Главное, в чем «Дар» смыкается с витгенштейновским «Трактатом…», — ведущая за собой тот и другой тексты мысль о том, что, кроме интеллегибельного и выразимого, существует и тайна, вовсе не подлежащая разгадыванию, несказуемая. С точки зрения анти­метафизически настроенного Витгенштейна, Бог не открывается в мире (6. 432). В реплике Кончеева, приписанной ему Федором, высшее существо также удаляется из своих владений: «…тюрьма без тюремщика и сад без садовника — вот <…> идеал» (513). Мистическим в «Трактате…» провозглашается не «как» вселенского целого, а его «что» (6. 44) — его бытие, по отношению к которому нельзя стать инобытийным, которое замкнуто на себе, не дает проникнуть в себя извне. В «Даре» то, о чем, по Витгенштейну, невозможно говорить, о чем нужно молчать (7), сосредоточено в старшем Годунове-Чердынцеве, в отце, подателе бытия для сына: «В моем отце и вокруг него <…> было что-то, трудно передаваемое словами: дымка, тайна, загадочная недоговоренность…» (298). Для «я» контуры мира, пишет Витгенштейн, образованы его языком (5. 62). Эпиграф к «Дару», взятый из «Учебника русской грамматики», показывает, что Набоков солидаризовался с этим положением: суждение о языке занимает такую позицию, в которой оно равносильно миру романа.

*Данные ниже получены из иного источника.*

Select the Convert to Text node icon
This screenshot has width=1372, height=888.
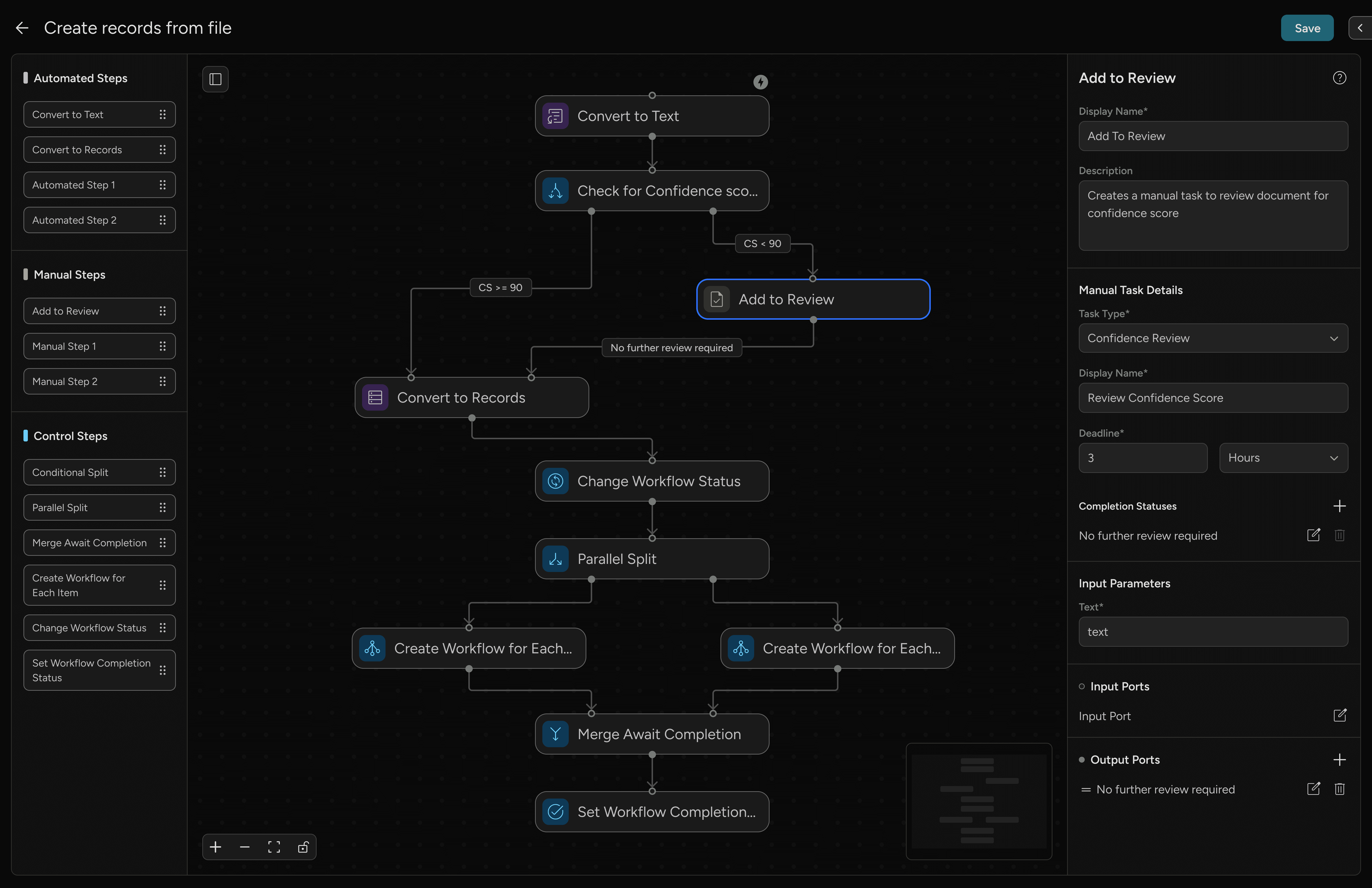coord(555,116)
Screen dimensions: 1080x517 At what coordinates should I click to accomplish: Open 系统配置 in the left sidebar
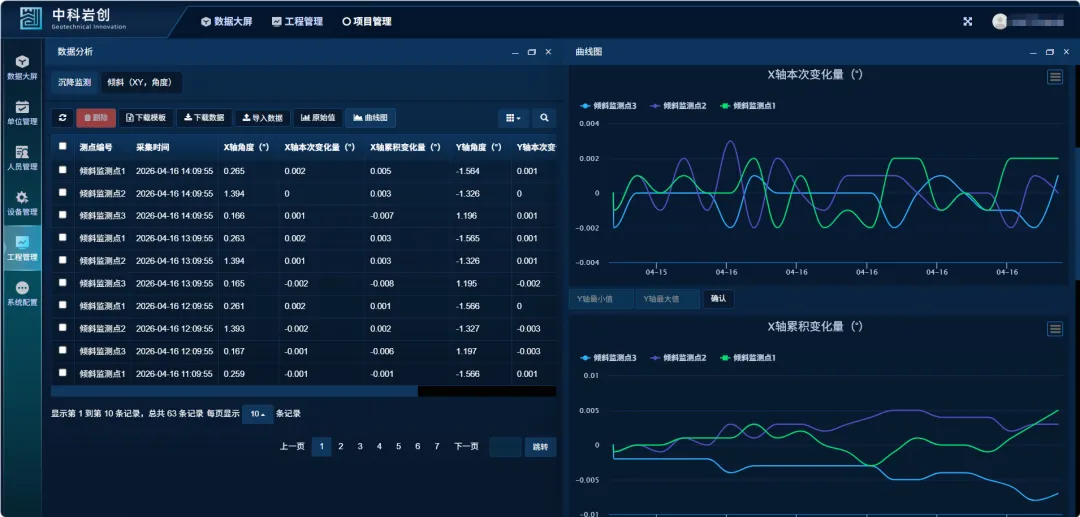[x=22, y=293]
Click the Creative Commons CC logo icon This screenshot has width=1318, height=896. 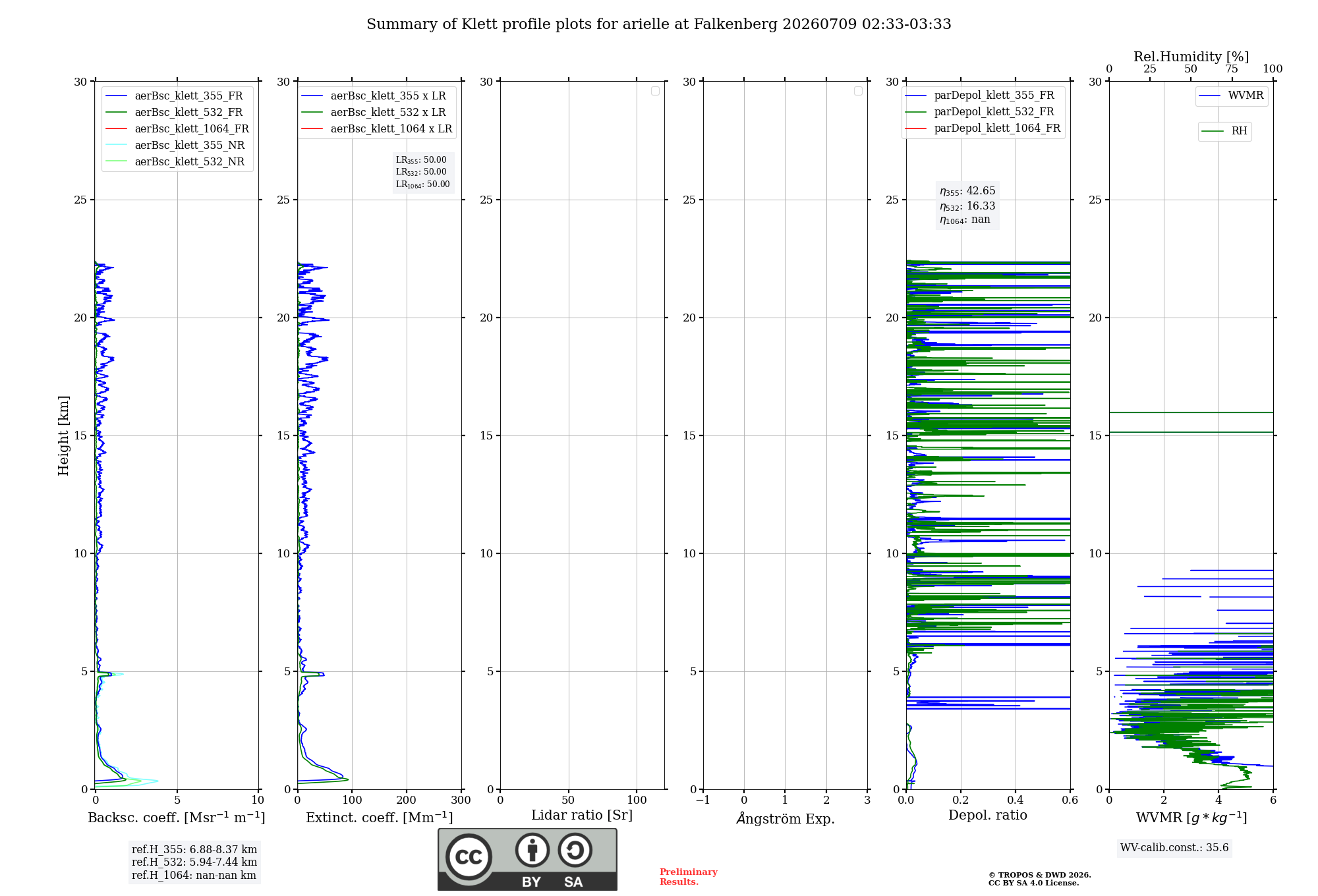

Идеи покровителя и друга Витгенштейна, Рассела, Набоков усвоил из его труда «Мистицизм и логика» (эта книга была издана в 1917-г. и затем многократно переиздавалась, ее части были опубликованы уже раньше, в 1910-г., в сборнике статей Рассела «Philosophical Essays»). Имени Рассела не найти в романе, однако Федор невзначай поминает Фому Мура. Джордж Эдвард Мур, один из отцов аналитической философии, пропагандист здравомыслия, был идейным соратником Рассела и Витгенштейна и их коллегой по Кембриджу.[30] Как и Витгенштейн, Рассел, философ постсимволистской эпохи, отрицал релевантность только мыслимого, сверхчувственного, но, вразрез с автором «Логико-философского трактата», он был в своем негативизме и сциентистском пафосе столь последователен, что не допускал существования загадок, неразрешимых для рационального ума.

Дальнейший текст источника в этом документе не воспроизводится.